The amount and site of hydrogen in the upper mantle is important for understanding the geochemical recycling of volatiles, and the evolution of the mantle, atmosphere, and oceans. It has been proposed that the entire water budget of the upper mantle may be accommodated at defect sites in nominally anhydrous minerals such as olivine and orthopyroxene. The presence of hydrogen at defects influences mantle properties ranging from partial melting, to rheology to electrical conductivity.
We investigate the mechanism of water incorporation in nominally anhydrous mantle olivine and orthopyroxene using a combination of experimental petrology, the petrology of natural samples; advanced analytical methods such as infra-red spectroscopy and ion probe and ab-initio calculations. We are now able to distinguish between different types of hydrogen defects in olivine and we have demonstrated that in spinel peridotites H is accommodated at point defects associated with the trace element Ti.
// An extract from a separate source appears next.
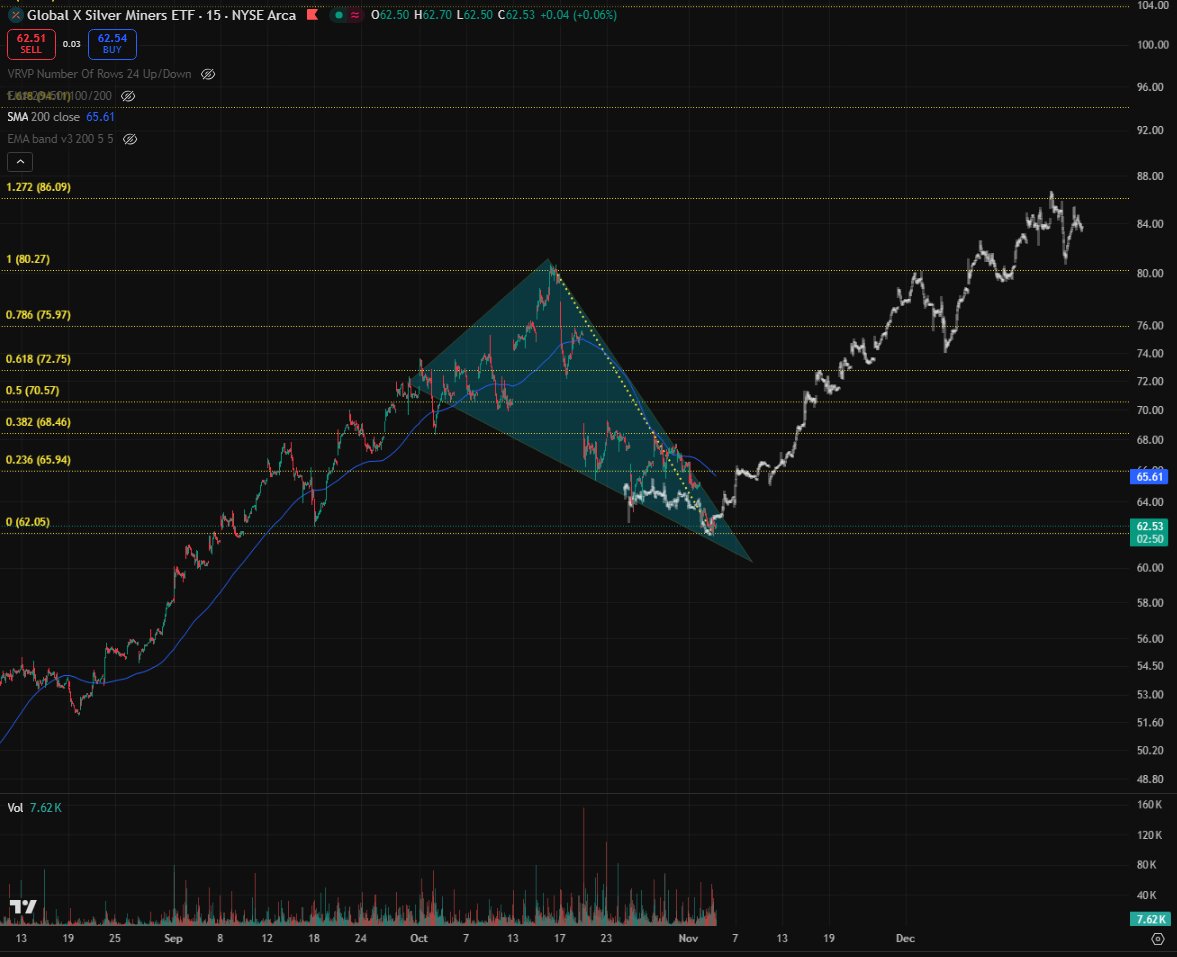Hide the VRVP Number Of Rows indicator
The height and width of the screenshot is (957, 1177).
pos(207,74)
This result allows primary mantle water to be distinguished from that incorporated during exhumation or retrogression. Water must be present at the Ti defect site for partitioning, seismic wave speed, and deformation experiments on hydrous olivine to be relevant to the Earth's uppermost mantle. We have developed a new method of quantifying water in anisotropic minerals using unpolarised infra-red spectroscopy on un-oriented grains. This permits now to fully assess water incorporation in olivine in experiments as a function of pressure, temperature and coexisting phases.